• TO DO: Look through the data below. Pick out the lines holding the string "computer".

• TASK INPUTS:
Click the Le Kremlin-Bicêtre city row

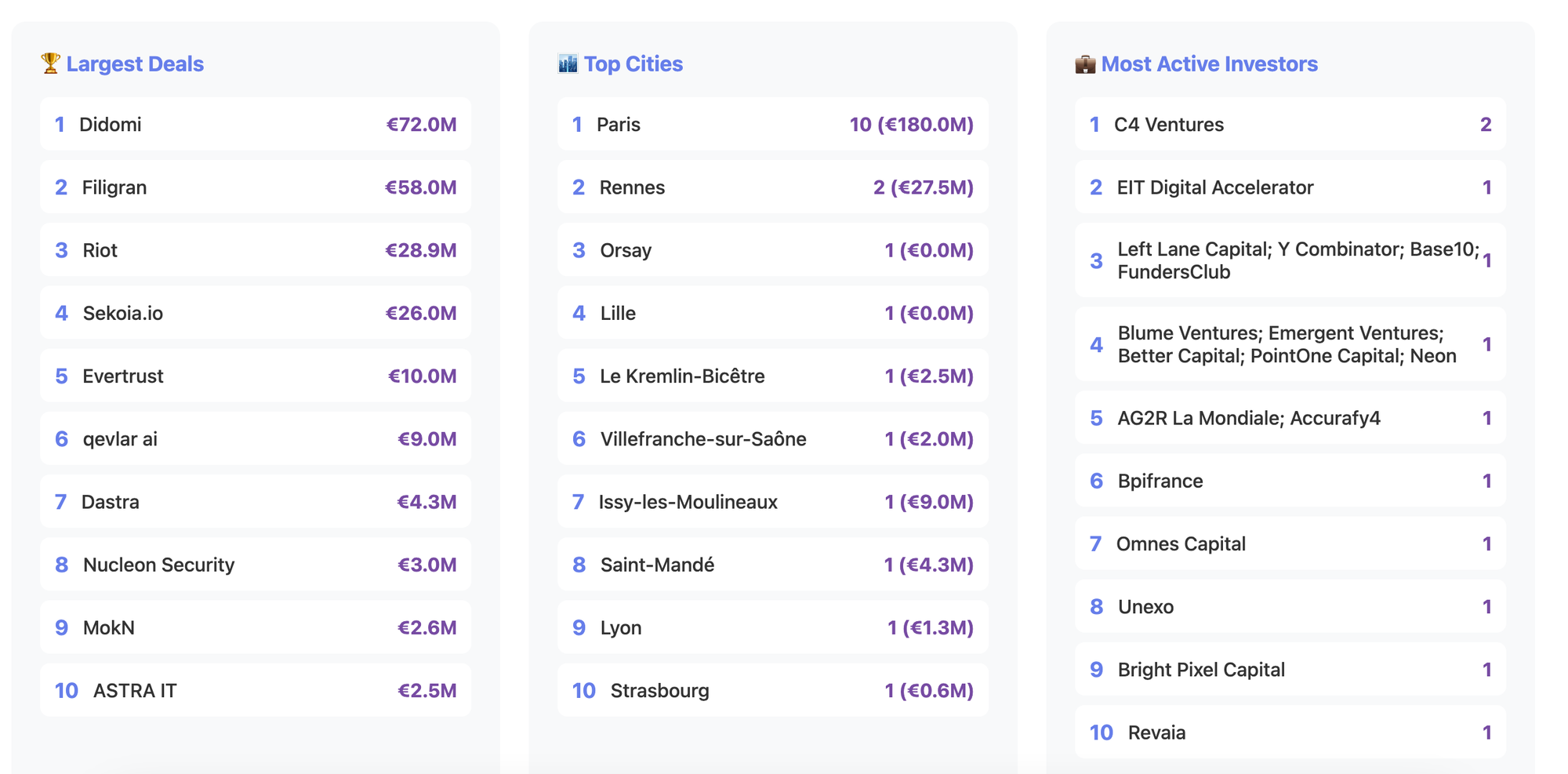click(773, 376)
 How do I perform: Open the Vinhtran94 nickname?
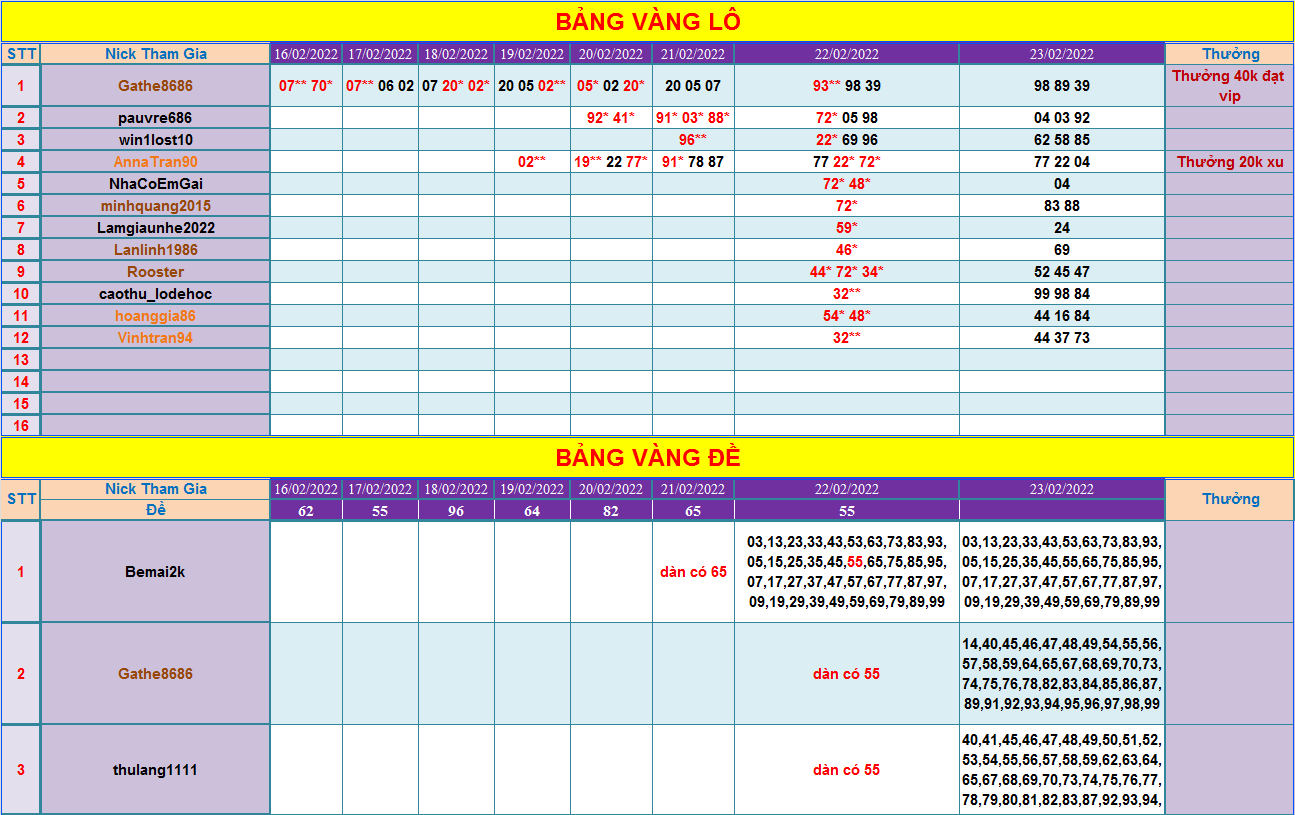(155, 338)
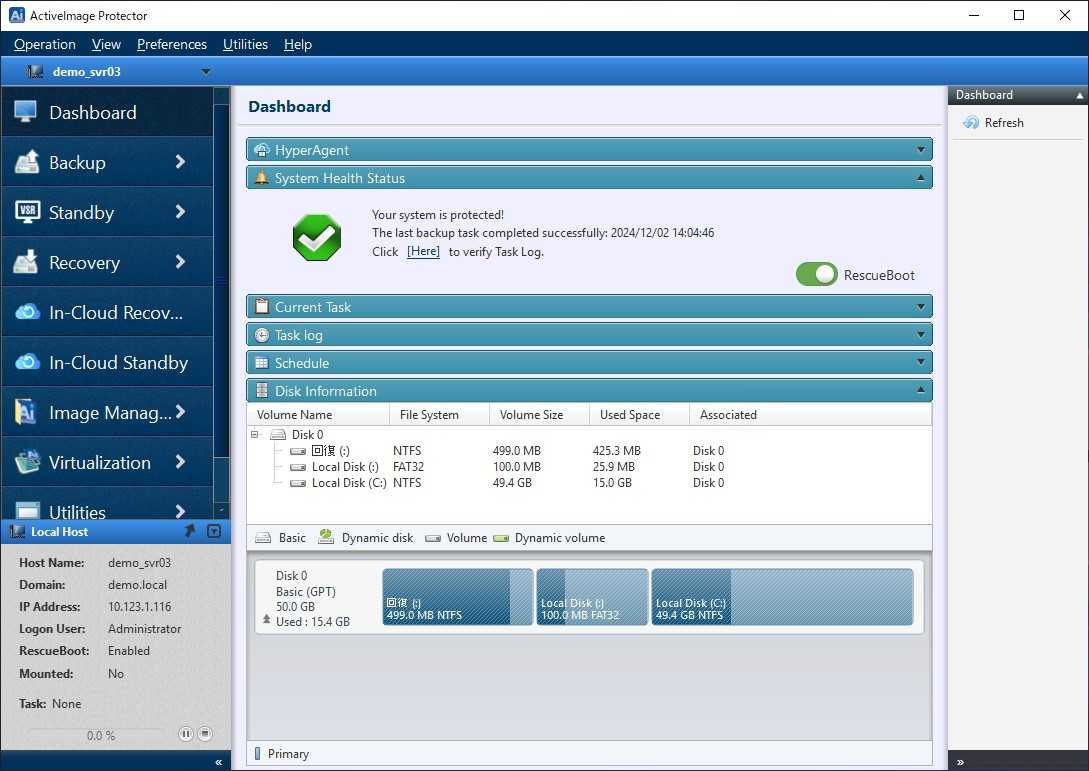Screen dimensions: 1089x771
Task: Click the [Here] link to verify Task Log
Action: [x=423, y=252]
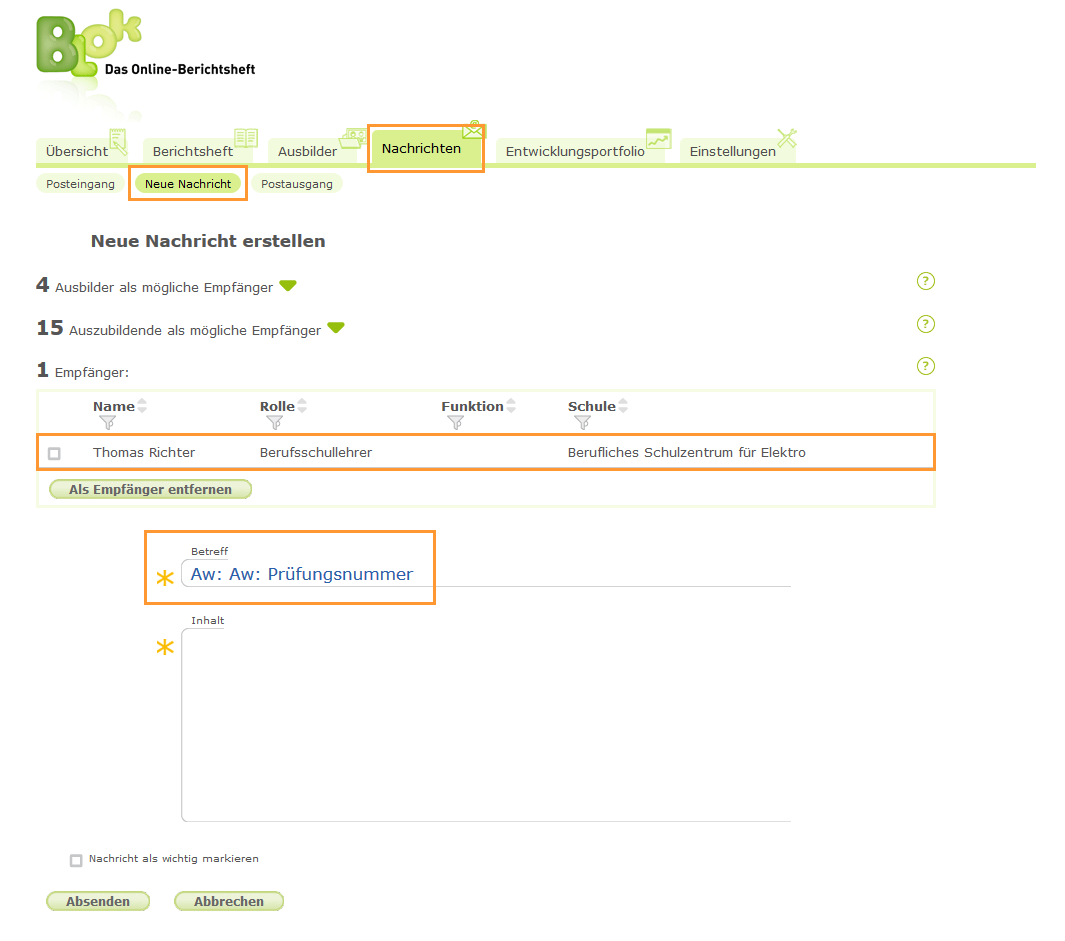Expand Ausbilder als mögliche Empfänger list
This screenshot has height=941, width=1065.
point(288,286)
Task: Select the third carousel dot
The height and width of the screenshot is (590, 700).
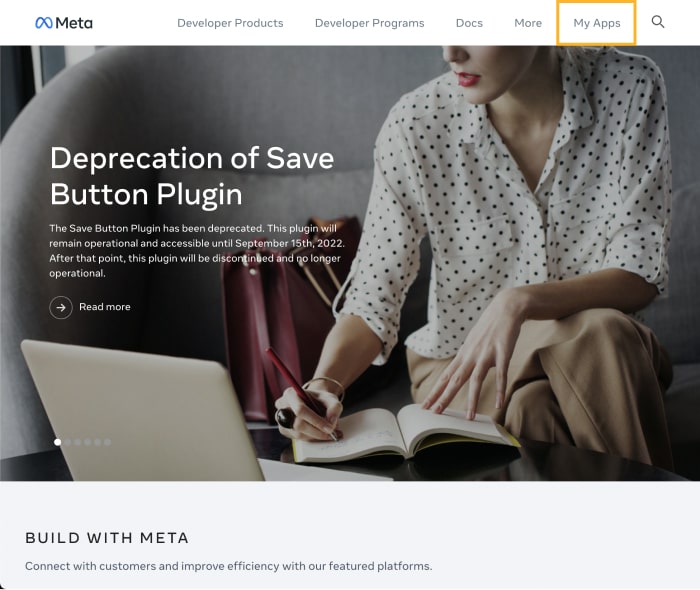Action: 78,442
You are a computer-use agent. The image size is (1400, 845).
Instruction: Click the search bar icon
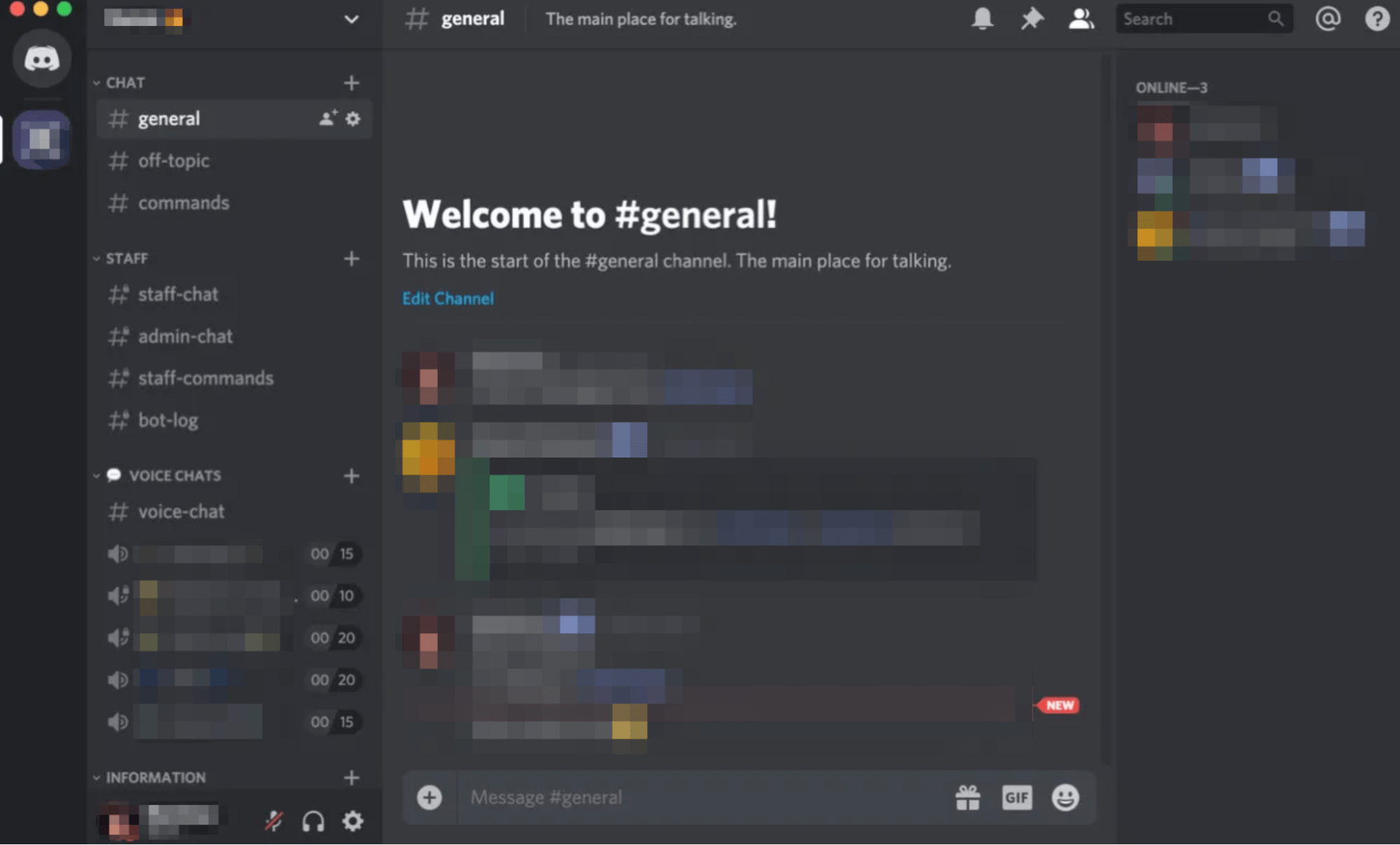click(x=1277, y=18)
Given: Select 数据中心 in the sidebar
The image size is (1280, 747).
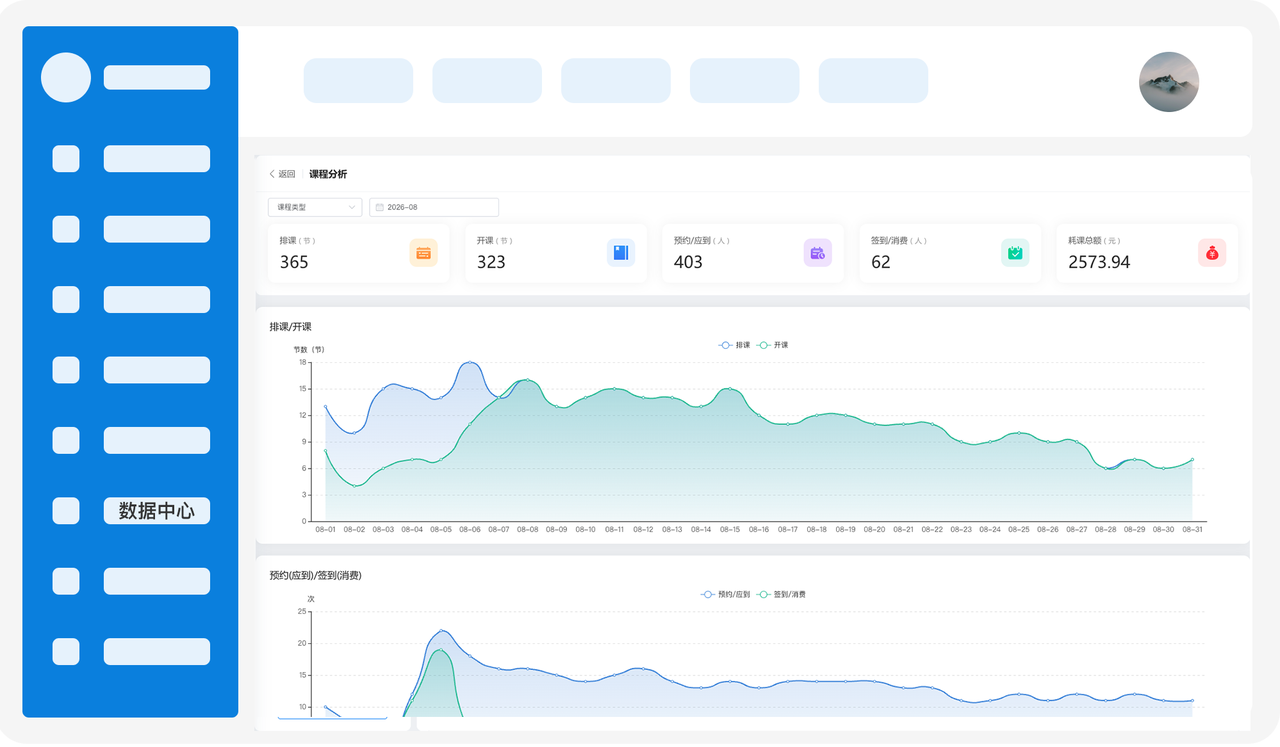Looking at the screenshot, I should tap(157, 511).
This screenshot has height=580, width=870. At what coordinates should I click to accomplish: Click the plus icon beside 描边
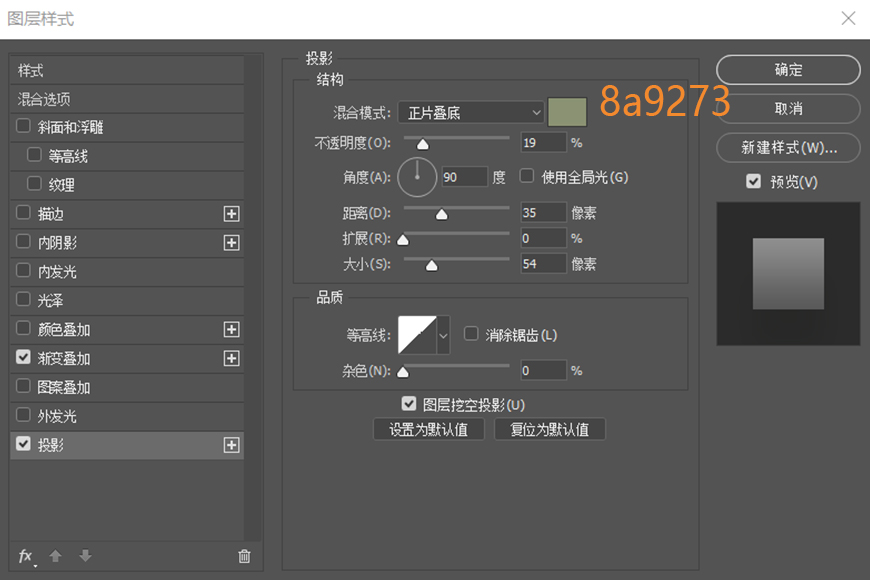coord(231,213)
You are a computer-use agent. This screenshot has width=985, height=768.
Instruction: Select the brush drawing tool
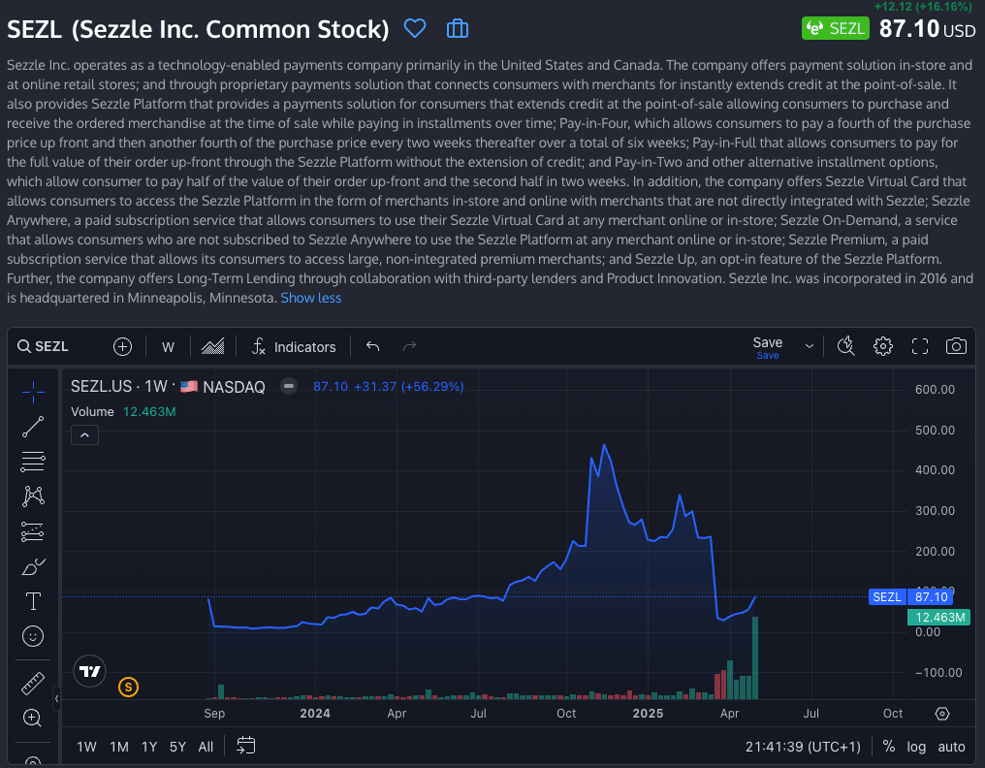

• RESPONSE FOR THIS EXERCISE:
You are a computer-use agent. The image size is (1400, 845).
You are a computer-use agent. This screenshot has width=985, height=768.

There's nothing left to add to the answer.